* _原文記事_:
----
グーグル、「Google I/O」で発表した多数のAI関連機能で威信回復

Stephen Shankland (CNET News) 翻訳校正: 編集部2023年05月16日 09時48分

 ここ数カ月は厳しい時期が続いたGoogleだが、魅力的な新しい人工知能(AI)ツールや機能を「Google I/O」で発表したことで、自社の威信を取り戻したようだ。

Sundar Pichai氏
Google I/OでAI関連の取り組みについて説明するSundar Pichai氏
提供:Stephen Shankland/CNET

 同社は、AIを支える技術の開発において多大な功績を誇れる立場にあるものの、守りの姿勢を貫いてきた。AIが、ホワイトカラーの仕事を脅かすほどの有用性と創造性を備えるようになったことを明らかにしたのは、OpenAIの「ChatGPT」や、同社のビジネスパートナーであるMicrosoftがそれと同じ基盤技術に基づいて提供する「Bing」のチャットボットだった。

 最悪の状態に陥ったのは、従業員が書いたものとされるメモが流出した時だ。メモは、AI分野の競争でGoogleに勝ち目はないと結論付け、同社のAIにはmoat(防壁)がないと嘆くものだった。moatとは、企業を競合他社から保護する特許や対策など、競争上の優位性を意味する。

 しかし、Googleは、AIの新興企業が同社の研究者らを引き抜くのをただ眺めているだけではなかった。

 Google I/Oでは、同社の製品チームがAIに真剣に取り組んできた様子がうかがえた。2時間に及ぶ基調講演の中で幹部らがAIという単語を143回も使用したのは、検索や「Gmail」「Googleフォト」「Googleドキュメント」「Google Cloud」など多数の製品でAIを活用する例が、数えきれないほど存在するためだった。

 Google I/OにおけるAI関連の大きな発表としては、以下のようなものがあった。
----
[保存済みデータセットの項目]
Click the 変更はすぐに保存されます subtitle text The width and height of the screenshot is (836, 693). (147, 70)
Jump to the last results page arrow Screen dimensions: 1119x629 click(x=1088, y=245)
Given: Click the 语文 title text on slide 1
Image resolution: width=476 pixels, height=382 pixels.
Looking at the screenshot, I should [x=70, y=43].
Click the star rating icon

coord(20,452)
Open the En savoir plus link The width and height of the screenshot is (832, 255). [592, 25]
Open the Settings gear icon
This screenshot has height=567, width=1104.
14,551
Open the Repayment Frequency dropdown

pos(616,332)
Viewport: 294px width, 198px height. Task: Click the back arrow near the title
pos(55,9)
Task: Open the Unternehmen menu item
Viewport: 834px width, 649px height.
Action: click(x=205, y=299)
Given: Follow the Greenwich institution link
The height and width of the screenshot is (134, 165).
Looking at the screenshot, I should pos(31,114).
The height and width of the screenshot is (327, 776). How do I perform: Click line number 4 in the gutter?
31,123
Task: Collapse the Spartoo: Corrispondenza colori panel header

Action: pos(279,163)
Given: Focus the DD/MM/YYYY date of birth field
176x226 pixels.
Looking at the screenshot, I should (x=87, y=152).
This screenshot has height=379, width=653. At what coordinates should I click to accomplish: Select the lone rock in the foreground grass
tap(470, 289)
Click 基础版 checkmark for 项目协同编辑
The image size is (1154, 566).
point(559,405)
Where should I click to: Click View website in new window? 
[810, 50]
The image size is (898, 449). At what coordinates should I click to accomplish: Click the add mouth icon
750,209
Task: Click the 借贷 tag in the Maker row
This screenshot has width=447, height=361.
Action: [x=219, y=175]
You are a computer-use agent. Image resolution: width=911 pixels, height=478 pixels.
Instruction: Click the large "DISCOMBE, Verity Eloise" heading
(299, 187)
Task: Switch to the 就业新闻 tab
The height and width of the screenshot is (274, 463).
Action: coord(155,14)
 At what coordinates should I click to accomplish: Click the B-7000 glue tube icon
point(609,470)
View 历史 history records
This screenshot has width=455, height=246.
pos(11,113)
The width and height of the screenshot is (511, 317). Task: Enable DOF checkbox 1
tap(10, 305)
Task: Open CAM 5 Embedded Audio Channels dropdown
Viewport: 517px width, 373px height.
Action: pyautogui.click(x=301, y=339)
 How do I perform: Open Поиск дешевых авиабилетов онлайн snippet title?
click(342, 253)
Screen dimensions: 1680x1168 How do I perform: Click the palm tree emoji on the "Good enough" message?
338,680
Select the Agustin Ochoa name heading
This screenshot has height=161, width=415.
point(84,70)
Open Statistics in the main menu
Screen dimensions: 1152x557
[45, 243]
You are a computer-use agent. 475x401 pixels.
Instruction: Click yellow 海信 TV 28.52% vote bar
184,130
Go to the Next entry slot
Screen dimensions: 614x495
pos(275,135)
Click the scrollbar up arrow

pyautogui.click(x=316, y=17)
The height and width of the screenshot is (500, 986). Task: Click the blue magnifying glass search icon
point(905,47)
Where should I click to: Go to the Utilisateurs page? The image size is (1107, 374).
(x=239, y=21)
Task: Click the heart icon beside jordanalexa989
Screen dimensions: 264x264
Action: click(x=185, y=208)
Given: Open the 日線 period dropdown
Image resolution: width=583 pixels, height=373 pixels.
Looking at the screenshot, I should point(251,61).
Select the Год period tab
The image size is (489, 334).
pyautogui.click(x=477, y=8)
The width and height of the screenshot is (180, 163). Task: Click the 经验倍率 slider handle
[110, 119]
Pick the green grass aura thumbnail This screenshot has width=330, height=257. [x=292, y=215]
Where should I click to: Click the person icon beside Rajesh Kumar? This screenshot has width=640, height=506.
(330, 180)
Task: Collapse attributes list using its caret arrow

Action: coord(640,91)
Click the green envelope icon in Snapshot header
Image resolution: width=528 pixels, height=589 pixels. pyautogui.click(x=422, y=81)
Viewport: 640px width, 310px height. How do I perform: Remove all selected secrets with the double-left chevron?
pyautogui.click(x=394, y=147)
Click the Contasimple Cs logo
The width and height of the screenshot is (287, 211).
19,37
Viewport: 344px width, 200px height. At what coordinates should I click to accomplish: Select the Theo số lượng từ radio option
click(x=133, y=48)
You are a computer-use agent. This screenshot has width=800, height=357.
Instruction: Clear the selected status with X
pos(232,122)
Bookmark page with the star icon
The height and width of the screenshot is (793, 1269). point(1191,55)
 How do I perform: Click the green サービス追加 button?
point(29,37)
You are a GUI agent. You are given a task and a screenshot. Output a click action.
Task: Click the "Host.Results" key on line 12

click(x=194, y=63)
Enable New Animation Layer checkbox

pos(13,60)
----
* _理解度の確認_:
**A.** Google I/Oの記事について、次の問いに答えてください。
(i) 幹部らは基調講演の中でAIという単語を何回使用しましたか。
(ii) moatとは何を意味すると説明されていますか。
(iii) 流出したメモは誰が書いたものとされていますか。
**B.** Google I/Oの記事を、最後の文に続けて書き継いでください。
これらの資料は、Google I/Oの記事とは別個のものです。

* _課題別の解答_:
**A.**
(i) 143回です。
(ii) 企業を競合他社から保護する特許や対策など、競争上の優位性を意味します。
(iii) 従業員が書いたものとされています。

**B.**
  • 同社は、「PaLM 2」という新しいAIモデルを開発した。PaLM 2は、同社の多くのAI製品の基盤となる大規模言語モデル(LLM)である。前世代の「PaLM」とは異なり、小型で軽量のバージョンは、スマートフォン上でも動作できる一方で、最も高度なバージョンは、データセンターに同社の高額なAIチップ「Tensor Processing Unit」(TPU)を大量に導入する必要があるほど大規模だ。PaLM 2は、100を超える言語でトレーニングされている。また、テキストだけでなく画像も処理するほか、より効率的に動作し、医療やコンピューターセキュリティなどの特定の専門分野向けにきめ細かくチューニングできる。
  • チャットボット「Bard」は、世界の多くの地域で英語版が一般公開され、ウェイトリストは廃止された。また、PaLM 2を使用することで、3月に限定公開されたときよりも能力が向上している。
  • 同社は、生成AIを検索に組み込み、テキストの段落に検索結果を再構成することによって、ユーザーが求める情報をより迅速に得られるようにしている。ショッピングのリンクや広告も含めており、これは、生成AIの実行で発生する多大なコストの緩和につながる可能性がある。
  • 現在、「Gemini」というPaLM 2の後継モデルをトレーニングしている。これは、マルチモーダルにより適切に対応し、記憶やプランニングといった領域のニューラルスキルを向上させるはずだと、最高経営責任者(CEO)のSundar Pichai氏は述べた。
  • Gmail、Googleドキュメント、「Googleスプレッドシート」「Googleスライド」「Google Meet」に生成AIが組み込まれ、職務説明の草案作成や、顧客を管理するためのスプレッドシートの表作成といった機能が発表されている。

この記事は海外Red Ventures発の記事を朝日インタラクティブが日本向けに編集したものです。